# Thread: Point to a line 3-d

1. ## Point to a line 3-d

alright so I am having doubt in my professors answer to this question or maybe I am doing something wrong so before i go speak with him, i wanna ask some other professionals

Find the distance of the point P = (1,2,-3) to the line: (1,-2,1) + t(2,3,4)

The vector from (1,2,-3) to (1,-2,1) is (0,4, -4) = A
and the direction vector is (2,3,4) = B

so sinθ = |AxB|/ [|A|][|B|]

where |AxB| = 12
|A| = √32
|B| = √29

so |A|sinθ = 12/√29

however my profs answer is √(32 - 16/29)

sorry i din't latex it i was in a rush

2. I get the same answer as your prof, (by a different method from the one that you have used).
I think that your value for |AxB| is wrong.

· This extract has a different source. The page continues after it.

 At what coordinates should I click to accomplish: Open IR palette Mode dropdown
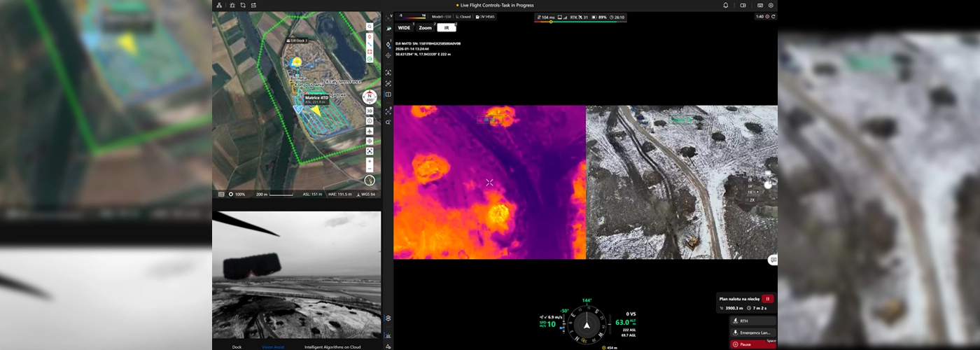[x=441, y=16]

3. Originally Posted by treetheta
alright so I am having doubt in my professors answer to this question or maybe I am doing something wrong so before i go speak with him, i wanna ask some other professionals

Find the distance of the point P = (1,2,-3) to the line: (1,-2,1) + t(2,3,4)

The vector from (1,2,-3) to (1,-2,1) is (0,4, -4) = A
and the direction vector is (2,3,4) = B

so sinθ = |AxB|/ [|A|][|B|]

where |AxB| = 12
|A| = √32
|B| = √29

so |A|sinθ = 12/√29

however my profs answer is √(32 - 16/29)
You should find that $\displaystyle A\times B = (28,-8,-8) = 4(7,-2,-2)$, from which $\displaystyle |A\times B| = 4\sqrt{57}$, giving the answer to the problem as $\displaystyle 4\sqrt{\tfrac{57}{29}}$.

The prof's method was probably to minimise the distance from the point (1+2t,–2+3t,1+4t) to the point (1,2,–3) by completing the square. That distance is $\displaystyle \sqrt{4t^2+(3t-4)^2+(4t+4)^2} = \sqrt{29(t+\tfrac4{29})^2 + 32-\tfrac{16}{29}}$, which also comes out as $\displaystyle 4\sqrt{\tfrac{57}{29}}$ when t has the minimising value –4/29.

Personally, I prefer the cross product method to the minimisation method (provided that it's done correctly).